Un Hirak populaire de plus en plus divisé

Plusieurs milliers de manifestants ont encore battu le pavé, en ce dernier vendredi de Ramadhan, à Alger, réclamant le départ des symboles de l’ancien système et appelant à la protection des libertés fondamentales des citoyens. Les manifestants ont voulu marquer cette 15ème mobilisation consécutive par de grandes marches au niveau des principales artères de la capitale pour réaffirmer leur détermination à continuer leur lutte pacifique, jusqu’à la satisfaction de leurs principales revendications qui sont, entre autres, le changement du système et le rejet de l’élection présidentielle du 4 juillet prochain. Dès le matin, les citoyens, comme à leur habitude, se sont donnés rendez-vous au niveau de la Place du 1er-mai, la Place Maurice-Audin et la Grande Poste où, brandissant, pour la plupart, l’emblème national, et entonnant des chants patriotiques, ont réitéré des slogans en faveur d' »une période de transition » devant permettre l' »instauration d’un Etat de droit ». « Djeich, chaab, khawa khawa » (Armée et peuple sont frères), « Silmya, silmya » (Pacifique, pacifique) ou encore « Djazair hora, dimocratia » (Algérie libre et démocratique) » figurent également parmi les slogans scandés par les citoyens, dont une partie d’entre eux s’est dirigée vers la Place des Martyrs, devenue, depuis vendredi dernier, un des lieux de rassemblement des manifestants.
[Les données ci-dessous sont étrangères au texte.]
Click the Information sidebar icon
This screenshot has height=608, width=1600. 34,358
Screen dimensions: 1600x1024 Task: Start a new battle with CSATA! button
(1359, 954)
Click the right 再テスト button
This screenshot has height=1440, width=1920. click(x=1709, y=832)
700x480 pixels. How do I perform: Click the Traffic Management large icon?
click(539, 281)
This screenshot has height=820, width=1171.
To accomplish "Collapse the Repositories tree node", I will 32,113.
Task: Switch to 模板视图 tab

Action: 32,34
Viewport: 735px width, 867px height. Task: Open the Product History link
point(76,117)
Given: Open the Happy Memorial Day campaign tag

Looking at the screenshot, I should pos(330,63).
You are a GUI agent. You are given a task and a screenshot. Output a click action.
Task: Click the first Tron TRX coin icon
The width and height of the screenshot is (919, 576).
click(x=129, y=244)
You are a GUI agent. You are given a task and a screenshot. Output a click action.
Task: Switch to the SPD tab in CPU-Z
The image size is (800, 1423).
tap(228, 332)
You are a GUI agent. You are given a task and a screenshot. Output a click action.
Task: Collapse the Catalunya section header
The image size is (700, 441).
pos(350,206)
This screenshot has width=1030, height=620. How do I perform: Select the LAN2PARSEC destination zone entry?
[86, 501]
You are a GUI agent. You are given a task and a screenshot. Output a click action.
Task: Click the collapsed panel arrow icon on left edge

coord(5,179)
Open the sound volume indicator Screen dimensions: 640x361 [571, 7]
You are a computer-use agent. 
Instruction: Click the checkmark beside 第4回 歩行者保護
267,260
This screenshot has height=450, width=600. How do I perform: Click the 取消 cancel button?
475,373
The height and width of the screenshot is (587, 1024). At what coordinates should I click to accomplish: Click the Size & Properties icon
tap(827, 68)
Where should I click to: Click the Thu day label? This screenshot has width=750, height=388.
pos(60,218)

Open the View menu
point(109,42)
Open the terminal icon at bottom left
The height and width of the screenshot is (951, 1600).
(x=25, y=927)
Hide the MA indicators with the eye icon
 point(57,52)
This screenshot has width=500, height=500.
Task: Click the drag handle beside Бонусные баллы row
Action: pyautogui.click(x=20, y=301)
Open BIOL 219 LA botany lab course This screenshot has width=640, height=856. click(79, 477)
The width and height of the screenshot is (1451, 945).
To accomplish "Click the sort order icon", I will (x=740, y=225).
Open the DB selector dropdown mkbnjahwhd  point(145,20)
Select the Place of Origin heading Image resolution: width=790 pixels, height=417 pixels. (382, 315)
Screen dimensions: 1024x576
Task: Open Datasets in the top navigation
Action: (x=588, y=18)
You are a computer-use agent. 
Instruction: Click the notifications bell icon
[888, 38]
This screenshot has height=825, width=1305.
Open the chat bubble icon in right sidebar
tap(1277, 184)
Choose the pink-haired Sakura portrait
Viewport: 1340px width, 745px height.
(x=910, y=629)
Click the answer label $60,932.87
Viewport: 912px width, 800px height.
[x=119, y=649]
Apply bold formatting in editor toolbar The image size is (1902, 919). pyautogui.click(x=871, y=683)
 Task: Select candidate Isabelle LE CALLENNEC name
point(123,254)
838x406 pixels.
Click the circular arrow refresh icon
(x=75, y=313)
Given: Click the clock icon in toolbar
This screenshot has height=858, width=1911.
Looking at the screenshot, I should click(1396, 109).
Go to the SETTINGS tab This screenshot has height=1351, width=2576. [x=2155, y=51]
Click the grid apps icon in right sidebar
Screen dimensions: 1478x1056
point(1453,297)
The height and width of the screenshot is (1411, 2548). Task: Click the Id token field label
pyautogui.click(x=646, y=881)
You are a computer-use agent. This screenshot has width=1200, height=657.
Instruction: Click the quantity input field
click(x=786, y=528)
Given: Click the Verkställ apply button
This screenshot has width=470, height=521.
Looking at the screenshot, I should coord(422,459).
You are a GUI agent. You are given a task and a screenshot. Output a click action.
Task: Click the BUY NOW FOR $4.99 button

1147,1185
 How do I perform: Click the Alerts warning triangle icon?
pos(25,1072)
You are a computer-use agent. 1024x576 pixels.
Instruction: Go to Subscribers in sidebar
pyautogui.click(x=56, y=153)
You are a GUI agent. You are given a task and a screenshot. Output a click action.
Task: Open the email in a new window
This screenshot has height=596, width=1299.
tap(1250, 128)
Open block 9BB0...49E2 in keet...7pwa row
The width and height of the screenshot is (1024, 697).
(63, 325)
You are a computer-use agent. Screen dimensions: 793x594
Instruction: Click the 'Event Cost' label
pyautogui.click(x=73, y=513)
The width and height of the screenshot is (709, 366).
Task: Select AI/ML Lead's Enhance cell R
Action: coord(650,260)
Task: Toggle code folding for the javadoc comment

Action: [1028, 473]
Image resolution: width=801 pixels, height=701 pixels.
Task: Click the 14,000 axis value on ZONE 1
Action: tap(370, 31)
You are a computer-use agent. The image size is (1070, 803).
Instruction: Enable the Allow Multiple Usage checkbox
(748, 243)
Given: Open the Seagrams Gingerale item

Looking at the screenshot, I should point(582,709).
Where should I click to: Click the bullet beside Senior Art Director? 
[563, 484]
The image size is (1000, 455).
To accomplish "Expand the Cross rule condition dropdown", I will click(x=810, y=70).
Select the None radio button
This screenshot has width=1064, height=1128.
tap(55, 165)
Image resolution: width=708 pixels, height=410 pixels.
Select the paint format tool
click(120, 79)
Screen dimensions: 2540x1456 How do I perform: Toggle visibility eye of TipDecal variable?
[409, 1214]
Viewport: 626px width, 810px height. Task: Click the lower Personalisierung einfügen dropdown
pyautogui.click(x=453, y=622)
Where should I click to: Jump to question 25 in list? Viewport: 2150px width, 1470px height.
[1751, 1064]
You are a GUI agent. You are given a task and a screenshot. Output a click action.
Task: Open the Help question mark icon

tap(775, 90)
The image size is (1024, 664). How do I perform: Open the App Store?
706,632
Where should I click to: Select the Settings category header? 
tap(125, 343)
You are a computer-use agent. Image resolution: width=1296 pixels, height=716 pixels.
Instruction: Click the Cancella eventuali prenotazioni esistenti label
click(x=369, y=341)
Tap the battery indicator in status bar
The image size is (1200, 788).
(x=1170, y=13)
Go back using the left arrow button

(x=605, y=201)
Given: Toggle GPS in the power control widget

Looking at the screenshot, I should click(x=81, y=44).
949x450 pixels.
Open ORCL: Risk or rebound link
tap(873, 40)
Après la prière hebdomadaire de vendredi (vers 14h00), ces manifestants sont rejoints par des centaines d’autres, pour sillonner les artères de la capitale aux cris de « Makanch el hiwar maa el Issaba » (non au dialogue avec la bande qui a dilapidé les deniers publics), tout en appelant à ouvrir le dialogue avec les parties et personnalités « sincères et honnêtes ». D’autres slogans ont été entonnés par les manifestants revendiquant « une justice libre et indépendante » et « l’application de l’article 7 et 8 » de la Constitution, tout en exigeant « la poursuite d’enquêtes judiciaires contre les hommes d’affaires et les anciens responsables politiques impliqués dans des affaires de corruption et de dilapidation de deniers publics ». Si le mouvement continue d’être marqué par un caractère pacifique remarquable, il est à déplorer la présence de provocateurs appartenant à des groupuscules politiques connus dont le but est d’attirer l’attention des médias étrangers. A cet égard, une trentaine de personnes ont été interpellées par mesure préventive afin d’éviter tout affrontement avec les forces de l’ordre chargées de préserver la sécurité et la quiétude des participants à ces marches pacifiques, ces personnes sont généralement relâchées une fois la marche terminée.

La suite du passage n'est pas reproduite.